Open Adoption with Agreements – Legally, there is no such term as “open adoption”. There is only one kind of adoption as described above. The term open adoption indicates that there is an agreement, whether informal or written as a formal contract, detailing ongoing contact between the adopted child and its birth mother or sometimes foster mother.
Guardianship – Guardianship gives the caregiver legal authority to make medical, educational, legal and other decisions for children in their custody. Guardianship is not considered permanent because the birth parent can petition the courts at any time to regain custody of their child at which point the guardianship is terminated.
Permanent Guardianship – Some states offer a variant of guardianship that is essentially permanent. If the state determines that it is in the child’s best interest for the birth parents never to regain physical custody, it can legally prevent the birth parents from ever petitioning the court to terminate guardianship.

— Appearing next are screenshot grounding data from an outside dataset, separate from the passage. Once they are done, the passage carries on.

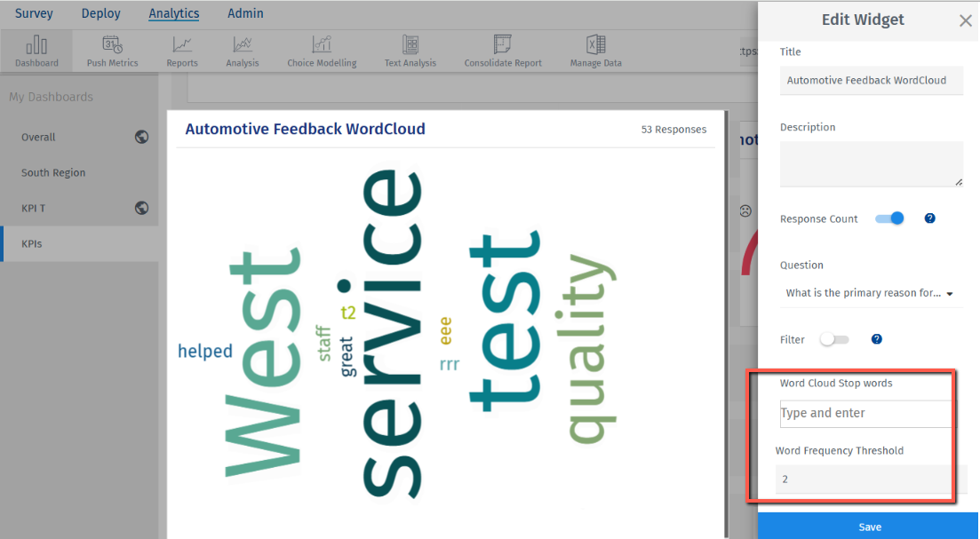Select the Push Metrics icon

coord(110,51)
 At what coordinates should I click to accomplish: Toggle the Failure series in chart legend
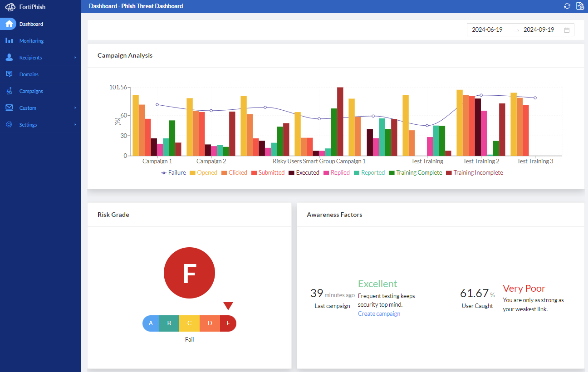[x=173, y=173]
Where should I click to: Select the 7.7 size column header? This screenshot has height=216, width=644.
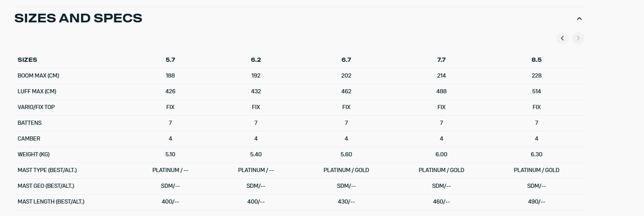[441, 60]
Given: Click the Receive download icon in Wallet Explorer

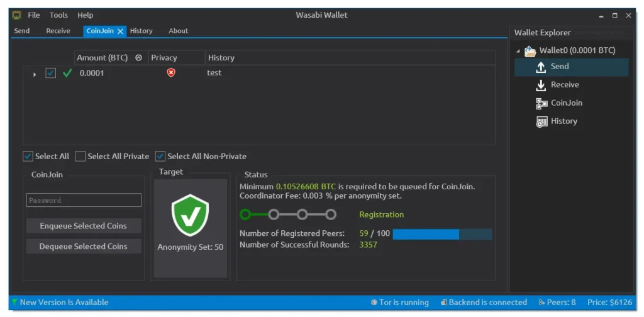Looking at the screenshot, I should click(x=540, y=85).
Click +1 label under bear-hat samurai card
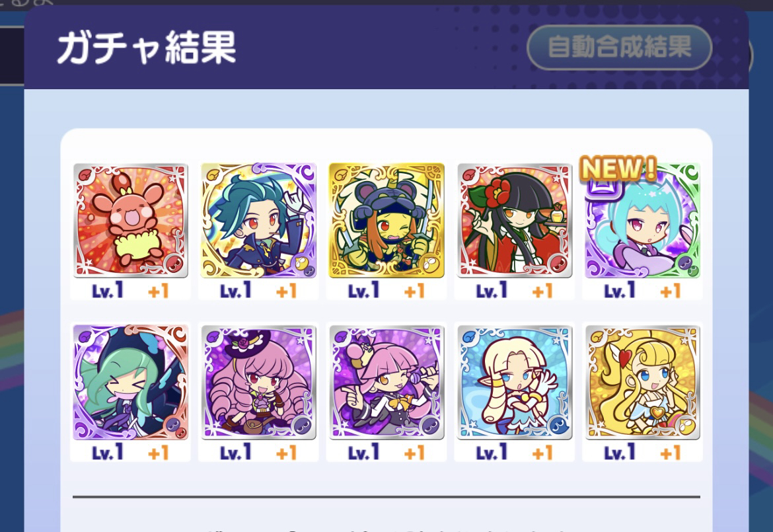 (x=415, y=291)
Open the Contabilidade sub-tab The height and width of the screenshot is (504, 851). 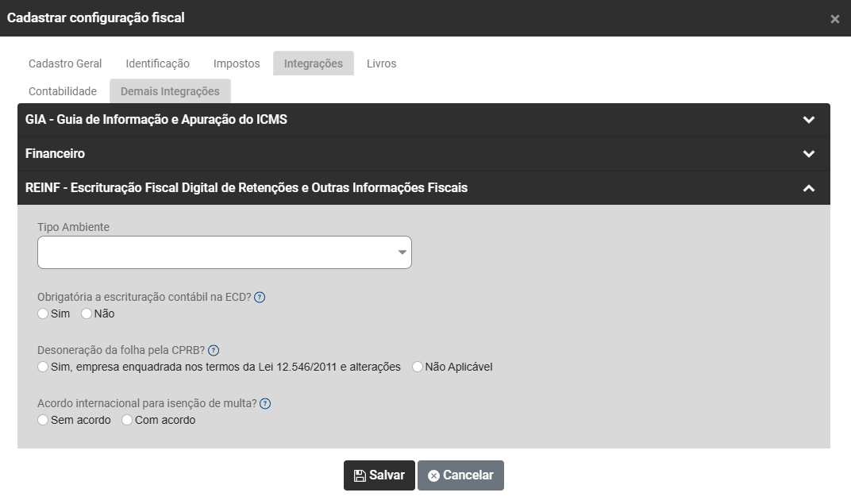click(x=63, y=91)
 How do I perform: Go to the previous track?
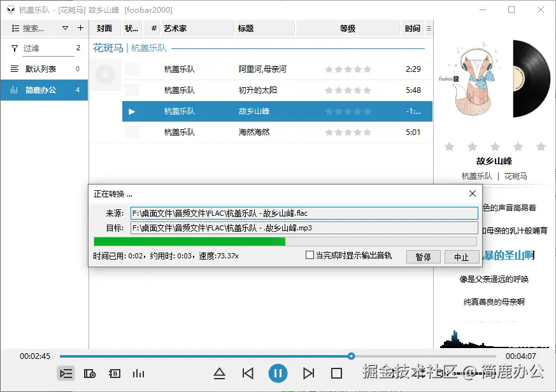pos(248,374)
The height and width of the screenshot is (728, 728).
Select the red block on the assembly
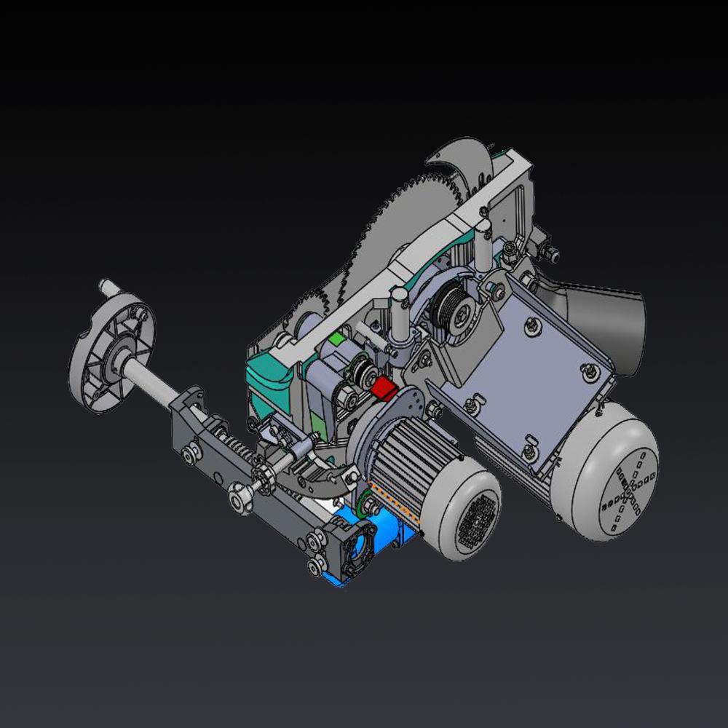click(381, 387)
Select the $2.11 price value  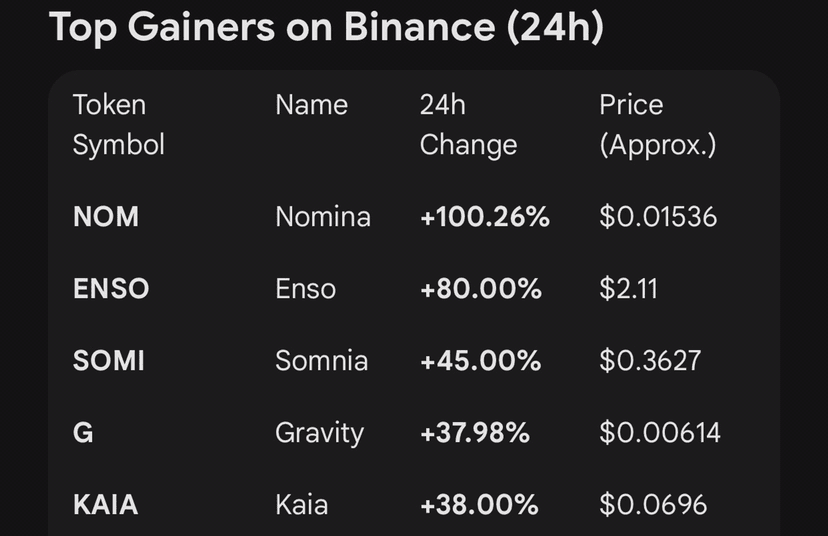(628, 288)
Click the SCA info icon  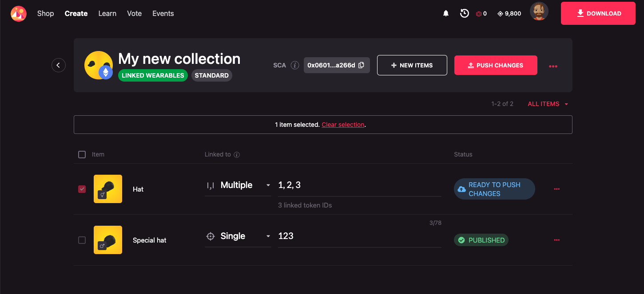coord(294,65)
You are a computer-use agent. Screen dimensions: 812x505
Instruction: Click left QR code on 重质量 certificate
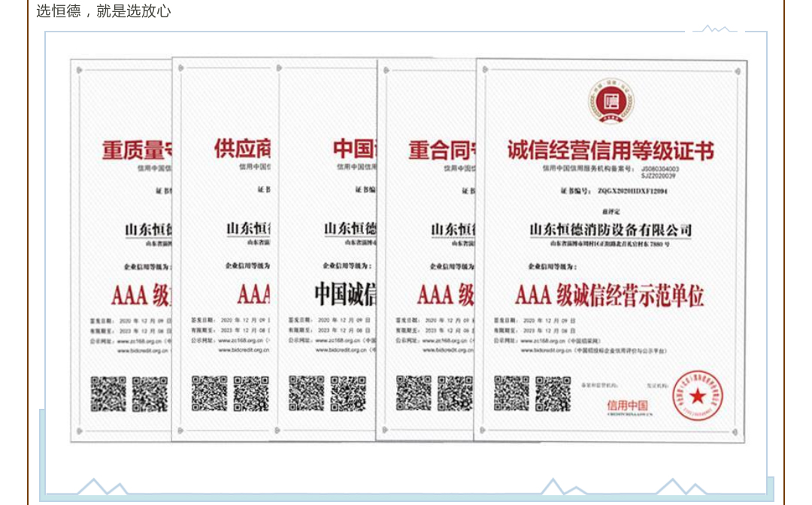point(108,394)
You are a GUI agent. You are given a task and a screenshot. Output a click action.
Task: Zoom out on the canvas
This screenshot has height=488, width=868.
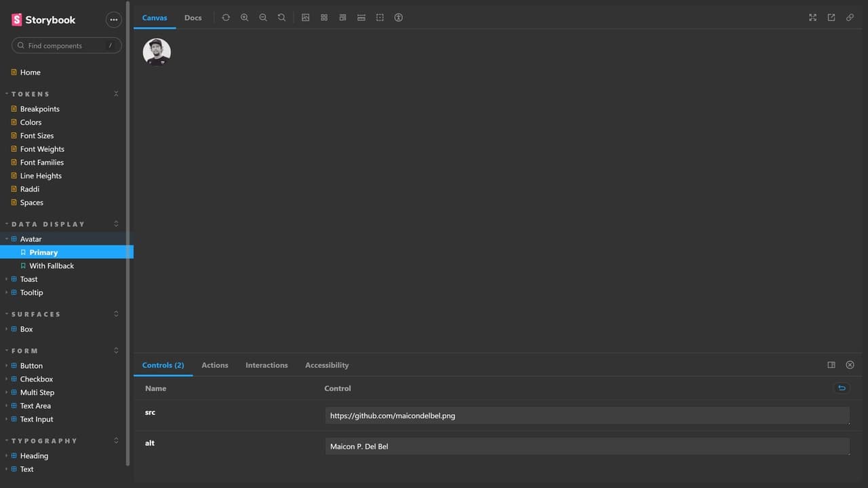pos(263,18)
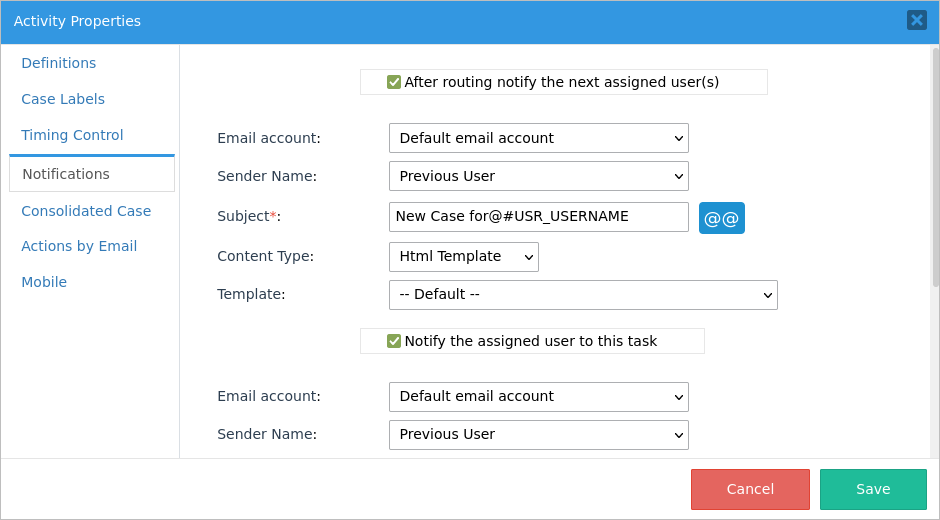Switch to Actions by Email tab
This screenshot has width=940, height=520.
pos(79,246)
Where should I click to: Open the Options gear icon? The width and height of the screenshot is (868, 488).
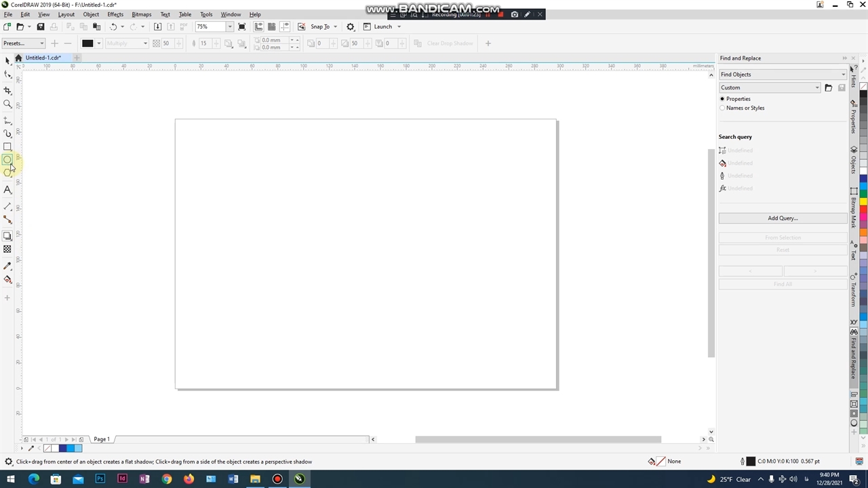point(351,26)
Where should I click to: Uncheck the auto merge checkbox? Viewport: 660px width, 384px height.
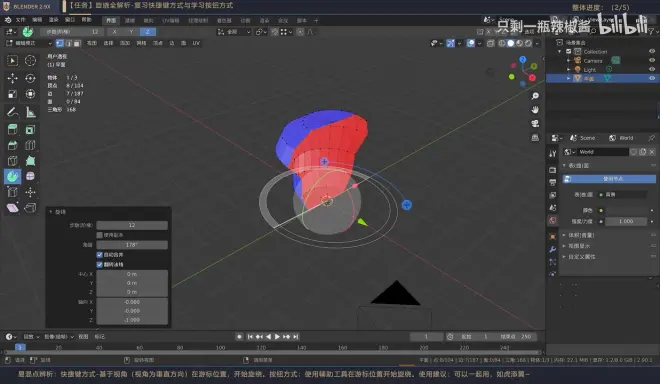click(x=100, y=255)
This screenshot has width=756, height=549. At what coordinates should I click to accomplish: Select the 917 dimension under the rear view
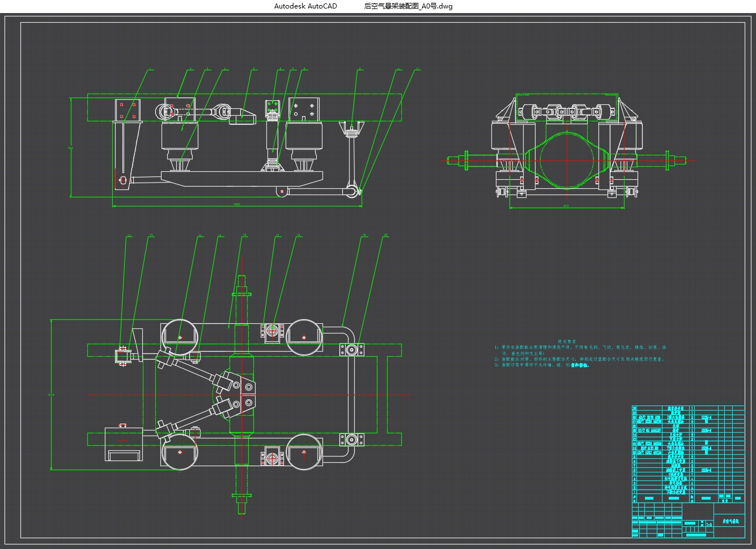566,205
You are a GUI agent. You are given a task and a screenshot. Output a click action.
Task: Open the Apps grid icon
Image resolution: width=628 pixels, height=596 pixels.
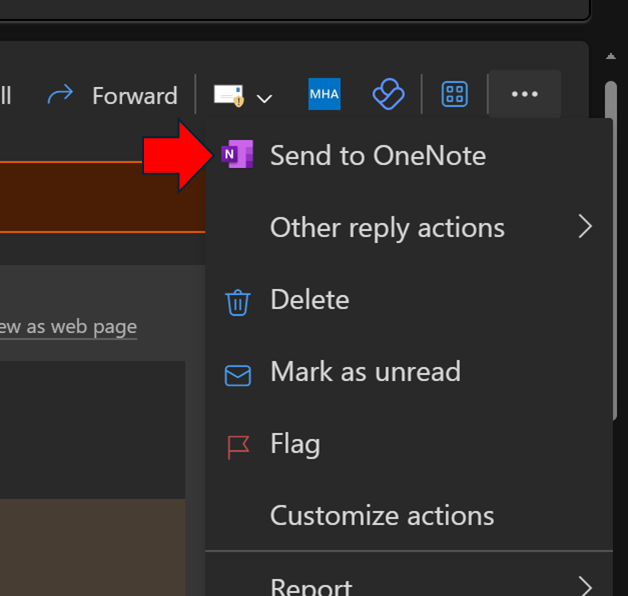tap(455, 95)
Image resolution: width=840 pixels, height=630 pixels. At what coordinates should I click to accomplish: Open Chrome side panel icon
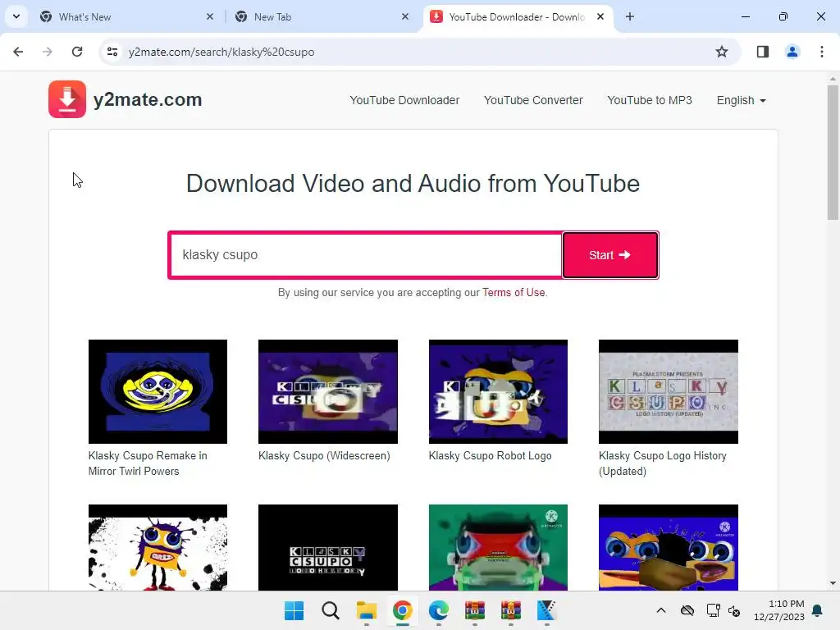point(762,52)
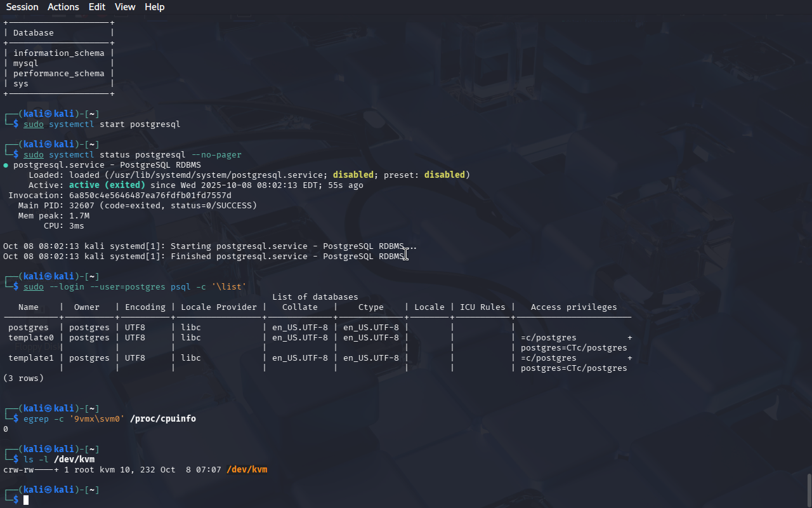The image size is (812, 508).
Task: Open the Actions menu
Action: coord(63,7)
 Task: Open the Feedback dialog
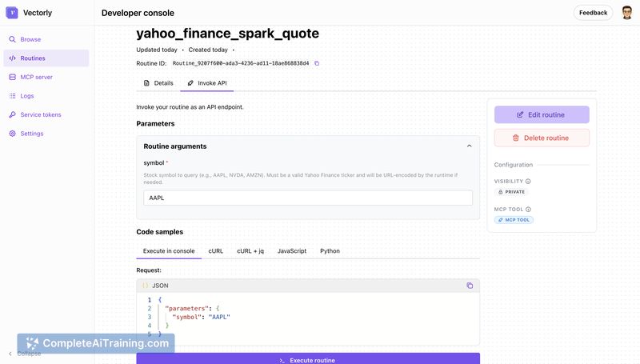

Standby Guardianship – Standby guardianship is a unique form of guardianship whereby a terminally ill parent is allowed to designate in advance the caregiver for their child once incapacity strikes. This is not available in all states.
Legal Custody – Legal custody is similar to guardianship but is not available in all states. If available, it is usually granted by a family court whereas guardianship is usually granted by a probate court. There is some suggestion that the status of guardian confers more authority to make decisions for the child than that of legal custodian.
De Facto Custody – Available in some states, this designation relates only to custody hearings. De Facto custodians are persons who have “in fact” provided primary physical and financial care to a child for at least six months to one year. The court grants de facto custodians the same rights as parents in custody hearings.
Medical and Educational Consent – Some states provide authority to caregivers without guardianship or legal custody after all reasonable attempts to locate a parent are guardian have been exhausted. For example, an aunt, uncle or grandparent without guardianship or legal custody can submit an affidavit to the court requesting permission to enroll the child in school or assent to medical care.
While adoption, guardianship and legal custody are available in all states, the other forms of legal caregiving authority vary by state. It is important to know the legal caregiver options in the state where care will be provided to the child.